PROMPT >> Restate exactly the lines below, from the one containing "Given: Select column G header" through the final line, and leave out the pictures.

EXTRACTED DATA >>
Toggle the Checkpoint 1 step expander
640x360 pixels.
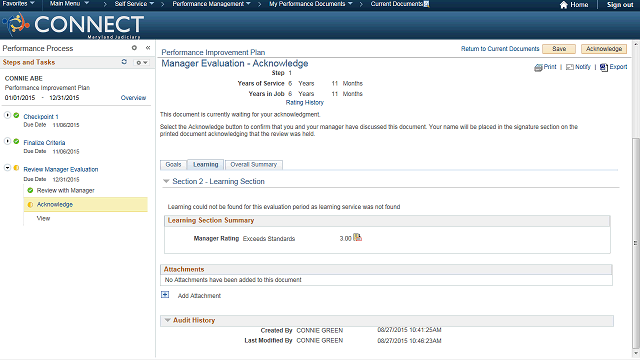(x=7, y=116)
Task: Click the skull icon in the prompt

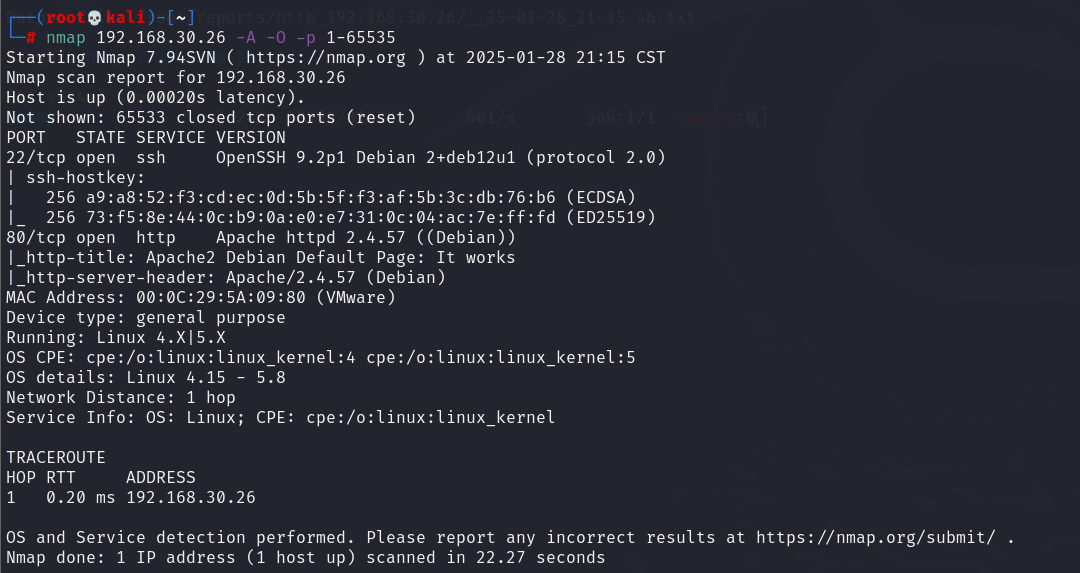Action: (x=95, y=17)
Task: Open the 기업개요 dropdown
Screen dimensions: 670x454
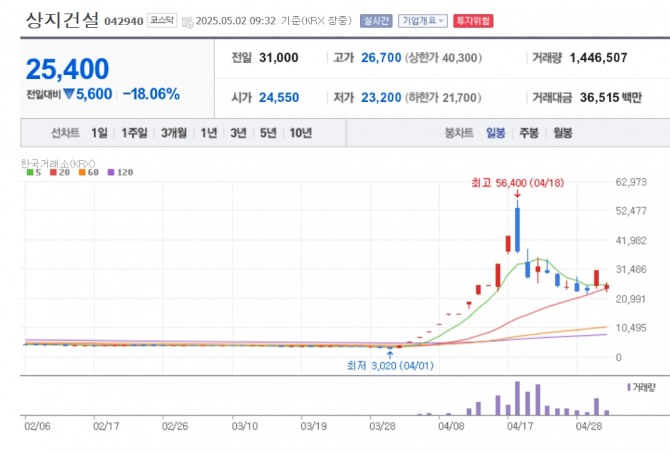Action: click(x=423, y=20)
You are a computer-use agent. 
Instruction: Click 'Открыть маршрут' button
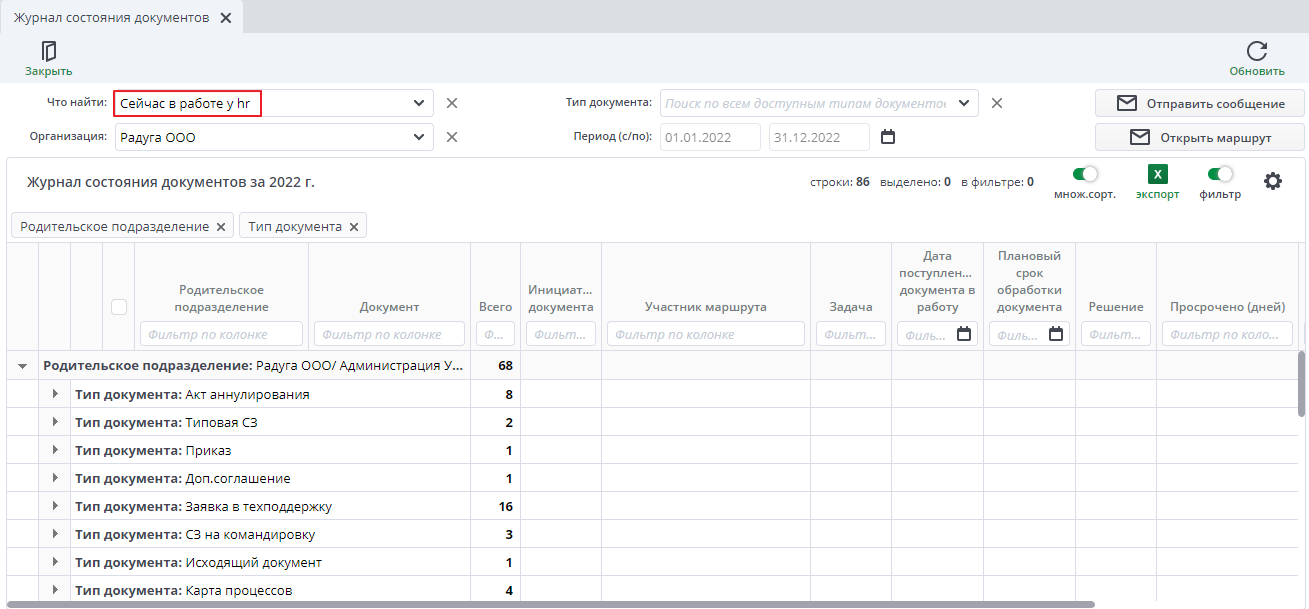tap(1199, 137)
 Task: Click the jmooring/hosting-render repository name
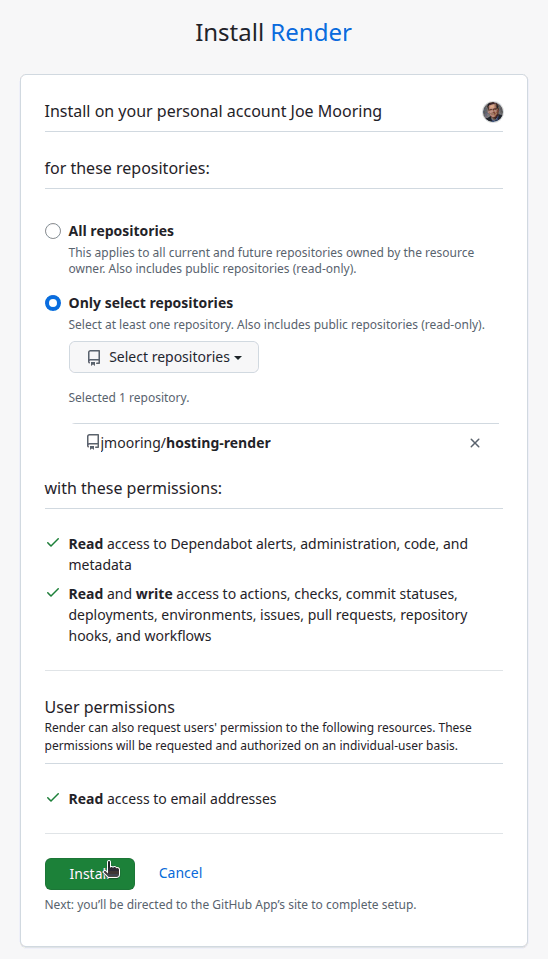(185, 443)
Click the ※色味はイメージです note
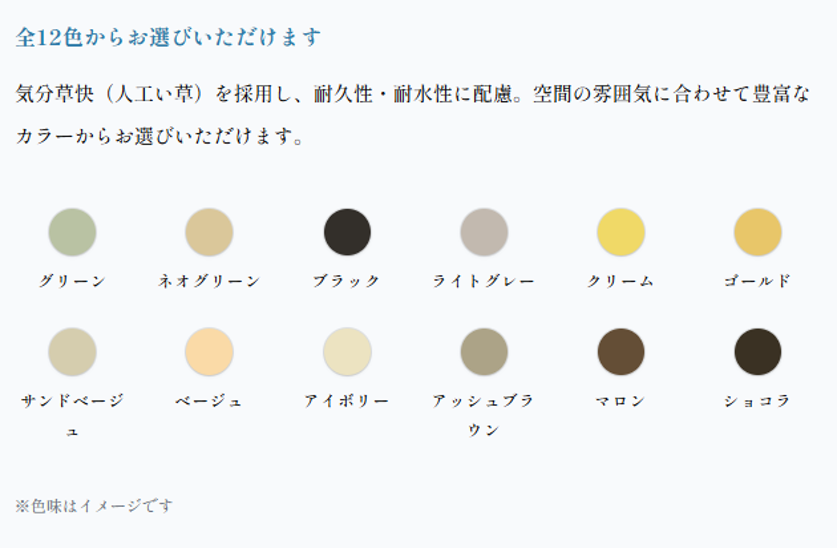This screenshot has height=548, width=838. [x=94, y=506]
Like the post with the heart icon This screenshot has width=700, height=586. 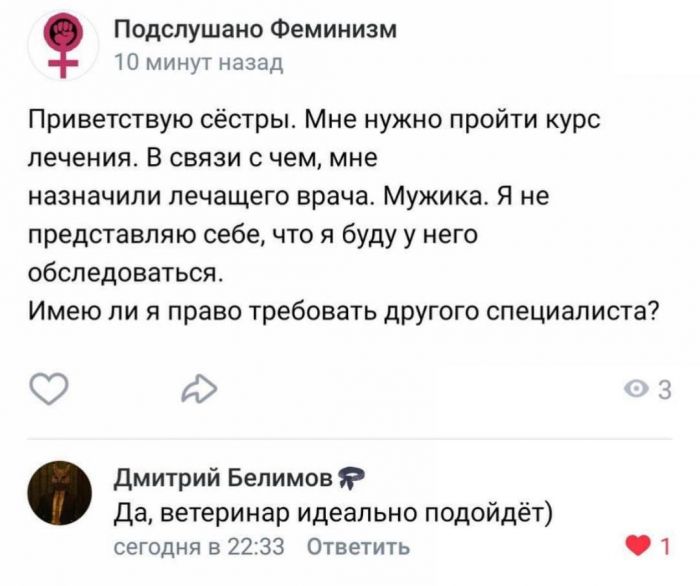coord(50,388)
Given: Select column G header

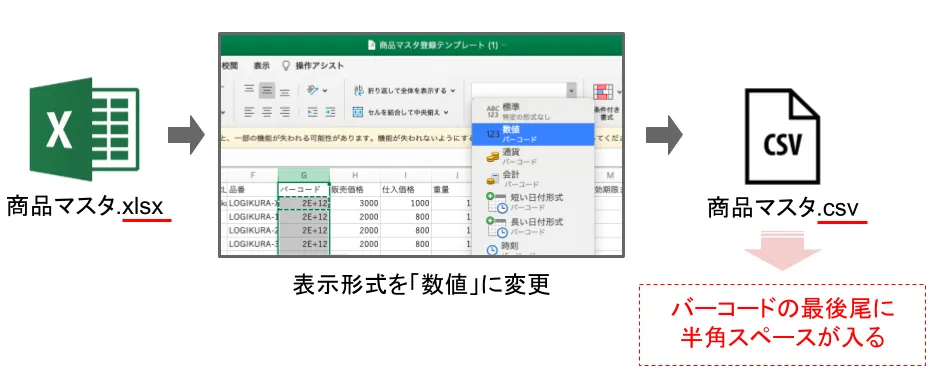Looking at the screenshot, I should point(304,175).
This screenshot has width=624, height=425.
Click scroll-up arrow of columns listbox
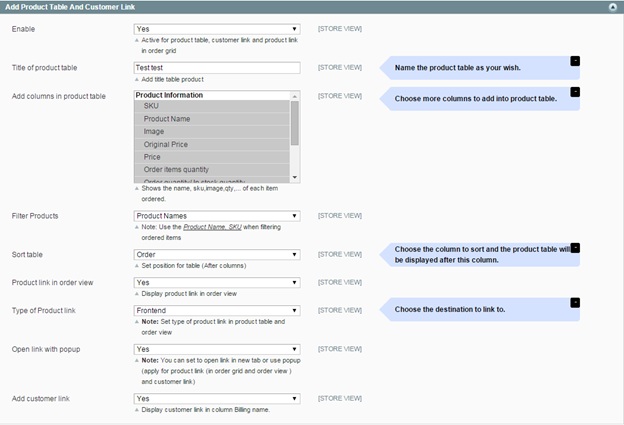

ANSWER BELOW >>
Given: Select column G header

Looking at the screenshot, I should point(304,175).
This screenshot has width=624, height=425.
Click scroll-up arrow of columns listbox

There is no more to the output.